(Data extracted from a collection)
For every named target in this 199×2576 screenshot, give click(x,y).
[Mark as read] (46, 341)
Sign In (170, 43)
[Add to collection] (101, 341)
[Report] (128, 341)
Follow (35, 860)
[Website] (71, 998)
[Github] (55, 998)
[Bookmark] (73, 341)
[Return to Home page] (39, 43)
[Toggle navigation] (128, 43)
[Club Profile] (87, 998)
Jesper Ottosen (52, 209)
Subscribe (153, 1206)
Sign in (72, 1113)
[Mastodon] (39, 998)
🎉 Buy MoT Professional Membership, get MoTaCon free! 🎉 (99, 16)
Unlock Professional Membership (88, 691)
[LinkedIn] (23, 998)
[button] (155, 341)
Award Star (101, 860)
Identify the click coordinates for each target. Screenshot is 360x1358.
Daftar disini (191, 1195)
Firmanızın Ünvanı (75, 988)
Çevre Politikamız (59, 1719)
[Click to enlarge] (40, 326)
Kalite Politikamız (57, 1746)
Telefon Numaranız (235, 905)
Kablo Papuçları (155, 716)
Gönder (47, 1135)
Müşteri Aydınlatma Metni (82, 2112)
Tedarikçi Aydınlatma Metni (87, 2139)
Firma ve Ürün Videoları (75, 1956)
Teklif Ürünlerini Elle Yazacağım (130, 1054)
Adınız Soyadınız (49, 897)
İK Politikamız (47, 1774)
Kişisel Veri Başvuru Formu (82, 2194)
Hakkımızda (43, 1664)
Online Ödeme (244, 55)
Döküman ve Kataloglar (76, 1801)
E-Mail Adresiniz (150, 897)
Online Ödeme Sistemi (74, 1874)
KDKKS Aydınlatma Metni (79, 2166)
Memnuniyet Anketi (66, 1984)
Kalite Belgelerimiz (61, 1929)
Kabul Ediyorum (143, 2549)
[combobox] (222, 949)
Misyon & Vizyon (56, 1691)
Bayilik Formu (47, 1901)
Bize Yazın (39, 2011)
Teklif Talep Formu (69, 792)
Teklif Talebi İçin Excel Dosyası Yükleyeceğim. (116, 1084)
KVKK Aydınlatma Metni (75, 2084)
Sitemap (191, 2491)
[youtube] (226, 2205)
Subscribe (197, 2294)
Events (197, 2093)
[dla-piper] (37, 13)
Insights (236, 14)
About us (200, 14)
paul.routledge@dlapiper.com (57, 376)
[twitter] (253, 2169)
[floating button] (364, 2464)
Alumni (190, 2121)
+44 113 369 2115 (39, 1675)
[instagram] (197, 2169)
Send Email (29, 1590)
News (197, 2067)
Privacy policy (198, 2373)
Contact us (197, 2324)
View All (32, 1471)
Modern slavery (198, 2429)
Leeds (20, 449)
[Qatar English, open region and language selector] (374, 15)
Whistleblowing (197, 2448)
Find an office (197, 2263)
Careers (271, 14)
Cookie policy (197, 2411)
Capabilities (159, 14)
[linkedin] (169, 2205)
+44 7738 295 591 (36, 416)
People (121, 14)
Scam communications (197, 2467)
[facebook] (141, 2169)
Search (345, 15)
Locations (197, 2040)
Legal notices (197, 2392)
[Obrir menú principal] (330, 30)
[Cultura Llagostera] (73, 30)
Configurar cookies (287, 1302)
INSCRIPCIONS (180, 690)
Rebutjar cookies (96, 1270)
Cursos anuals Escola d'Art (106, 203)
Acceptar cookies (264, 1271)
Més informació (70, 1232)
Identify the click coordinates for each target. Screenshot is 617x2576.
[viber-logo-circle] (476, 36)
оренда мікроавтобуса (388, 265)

> ACTIVITY
With the line containing "Search (345, 15)" as the first and the last line of the data as the final one, copy every line between them exactly, those two included.

> SOLUTION TO THE EXERCISE
Search (345, 15)
Locations (197, 2040)
Legal notices (197, 2392)
[Obrir menú principal] (330, 30)
[Cultura Llagostera] (73, 30)
Configurar cookies (287, 1302)
INSCRIPCIONS (180, 690)
Rebutjar cookies (96, 1270)
Cursos anuals Escola d'Art (106, 203)
Acceptar cookies (264, 1271)
Més informació (70, 1232)
Identify the click coordinates for each target. Screenshot is 617x2576.
[viber-logo-circle] (476, 36)
оренда мікроавтобуса (388, 265)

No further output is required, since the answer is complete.